I know that, living in 2016, the concept of "objective truth" and "objective
falsehood" is a hard one to really wrap our brains around. But lets try:

Some things are true, and some things are false.

You're very welcome to say "something stupid on Facebook" as an individual
because you haven't presented yourself as a news source. But Facebook
shouldn't play willing participant in giving conspiracy sites a platform to
present made up stories as truths.

------
curiousgeorgio
I can't help but feel that "fake news" is just the latest scapegoat being used
by all the left-leaning media organizations (which represent a majority of the
media in the US) in an attempt to hide the painful reality that they've been
feeding us B.S. for years - and Trump's election effectively calls them out on
it.

If there is a problem with the media in general (apart from strong political
bias), it's a human problem that we all share.
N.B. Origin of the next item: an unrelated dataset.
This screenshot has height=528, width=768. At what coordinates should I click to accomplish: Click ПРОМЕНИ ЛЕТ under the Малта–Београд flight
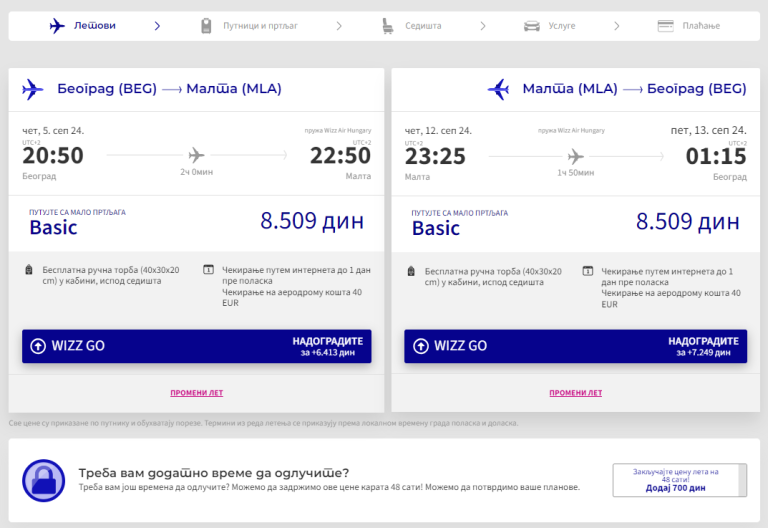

People respond to shock,
outrage, and disgust much more than they respond to pragmatic ideas, logic, or
even truth in general. As long as media companies are built on revenue models
tied to ad impressions and social engagement, we'll likely see more of the
same.

Censorship will not help; it can only make the problem worse. Perhaps instead,
social networks should return to being _social_ networks rather than scrolling
billboards. I recall a time (around 2005-2006) when Facebook consisted mostly
of people's own words, thoughts, and conversations rather than embedded media.
I think I'd really enjoy a Facebook that didn't even turn URLs into hyperlinks
- one where the only media that can be embedded is your own original content.
That's partly why I believe Instagram is on the rise, while Facebook seems to
be on the decline (depending on who you ask - and yes, I know Instagram is
owned by FB).

The current social media landscape is like trying to host a party at your
house with TVs on every wall (showing random propaganda) so loud that no one
can even hear themselves talk.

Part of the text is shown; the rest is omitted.